With the 2014 Oscars at a close, we here at INeedStorage wondered, where do we store all of those great films? We searched the depths of time and space (Google) to find out!
To understand the great lengths that Universal Studios, MGM, and many other motion pictures studios go to in order to preserve their investments we need to take a look at the lessons learned. Film preservation was not of deep concern up until the past 20 years. Movies recorded on cellulose nitrate from the late 1800’s up until the 1950’s as well as cellulose acetate (plastic) films from the 1950’s on, were found to be deteriorating at rapid levels. As a result it is said the upwards of 90 percent of silent films and 50 percent of sound films made in America have been lost to decomposition.
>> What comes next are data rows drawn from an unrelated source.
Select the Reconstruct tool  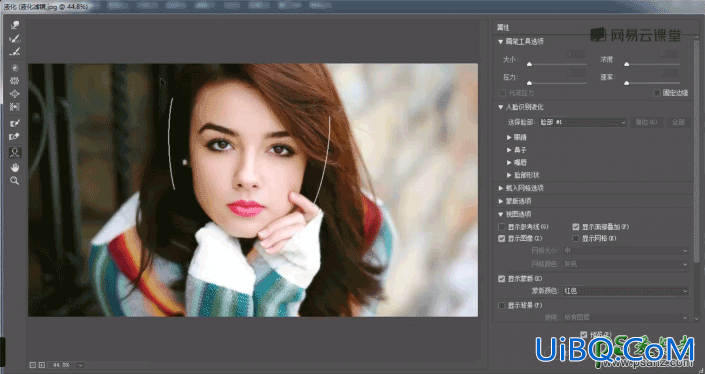[15, 39]
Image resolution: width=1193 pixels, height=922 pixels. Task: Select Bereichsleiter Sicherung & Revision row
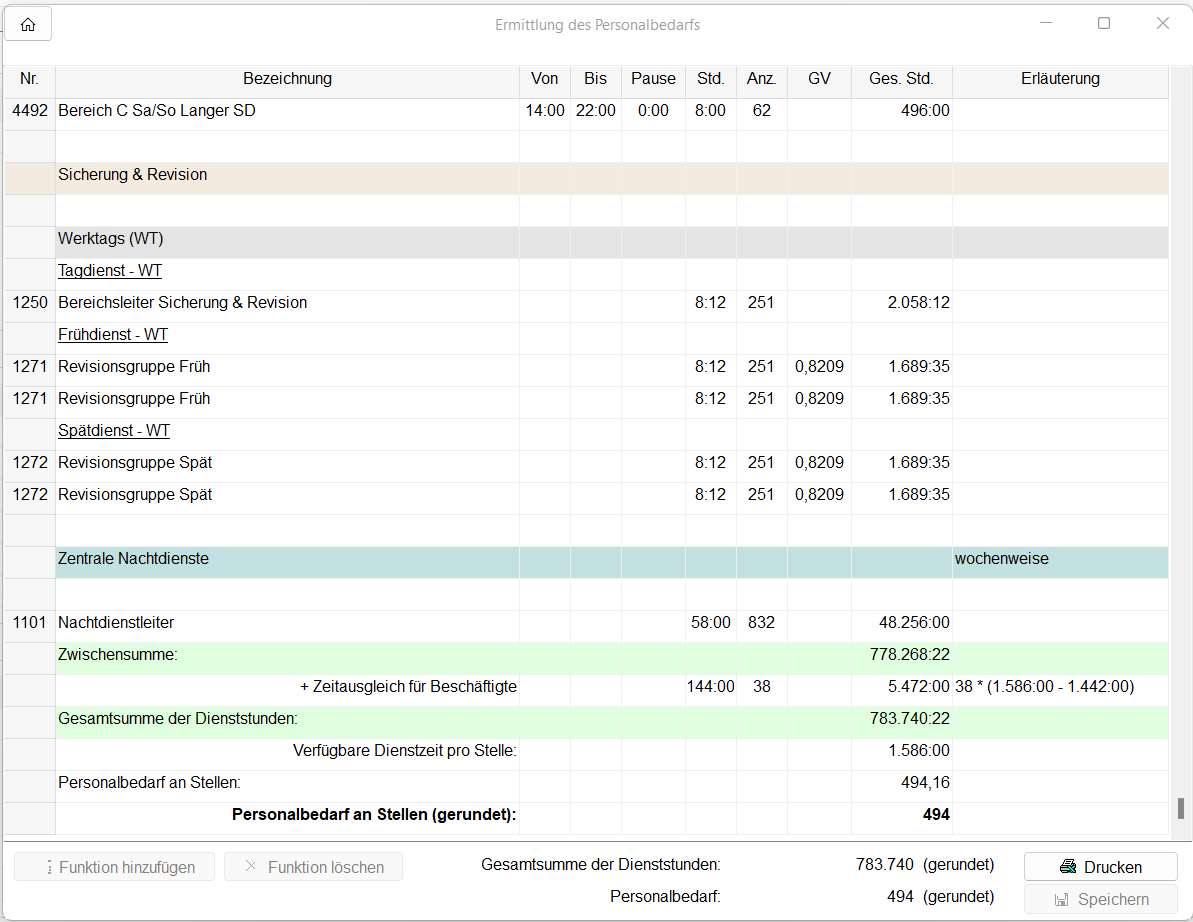click(182, 303)
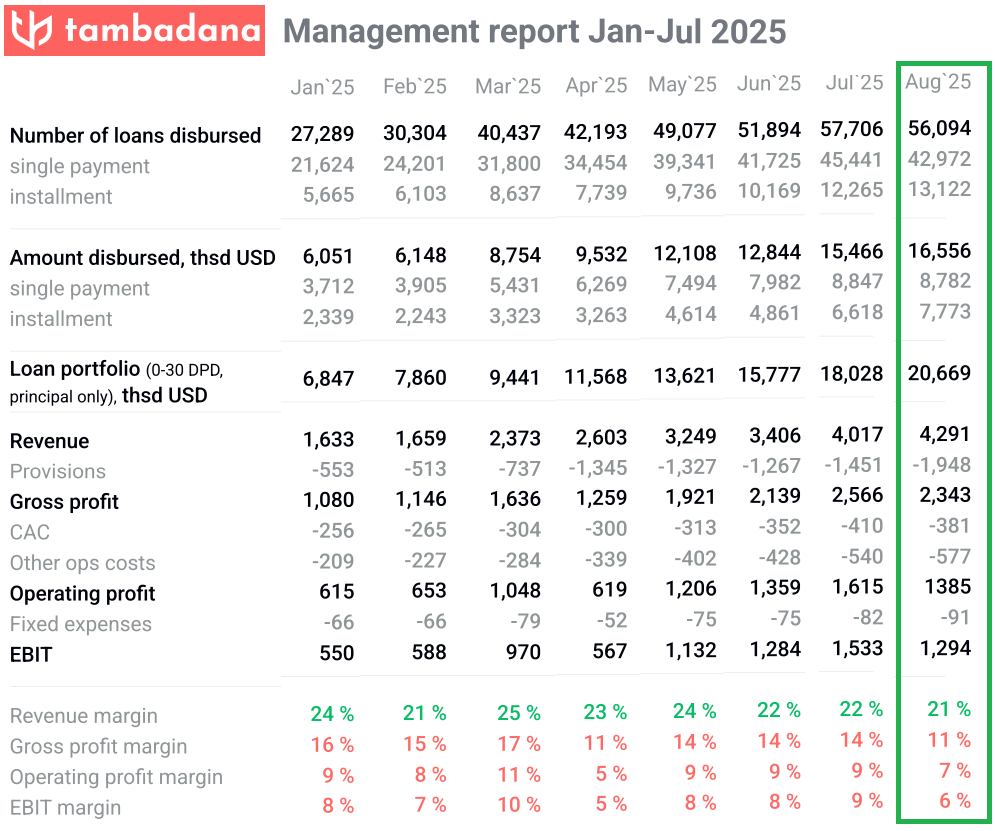Select the Loan portfolio row label
Image resolution: width=995 pixels, height=831 pixels.
(x=116, y=382)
Thanks to research performed by companies such as Kodak and, The Image Permanence Institute, it has been found that the remaining nitrate and cellulose films as well as more modern day polyester are best preserved in vaults that control temperature as well as humidity. With this information many motion picture companies have installed their own vaults that keep the film roughly in the area of 57 degrees with a humidity level of 50 percent. The UCLA Film and Television Archive is even said to have a vault within a vault that keeps extremely rare negatives at 46.8 degrees. The largest of all these you ask, The Packard Campus of the National Audio-Visual Conservation Center. The Campus houses the world’s largest collection of film, television programs, radio broadcasts, and sound recordings all within a 415,000 square foot building containing 95 miles of shelving, 35 climate controlled vaults, and 124 specialty vaults for the flammable nitrate film. Now that’s what we call storage!
With the switch from 35mm to digital in the film industry, storage has once again become a major issue. With storage costs for digital being upwards of 1100% more costly than storing regular film and the fact that there is not yet a reliable media for storing digital copies for hundreds of years, many in the industry are questioning and criticizing the use of digital film. One strong example, of how un-reliable technology in cinematography can be, The Pixar film Toy Story 2 had almost been completely lost due to a delete command accidentally entered on one of the companies computers containing the film. To make things worse, the backups that they had were faulty. The only thing that saved their $245,852,179 domestic box office take was the fact that an employee had made her own backups to show her kids on a family vacation. Talk about a close one right?
For the film industry, choosing the right storage means saving money as well as preserving the past. Pore Leo might not have his golden statue to pass down through the generations but his family will be able to see his accomplishments for years to come.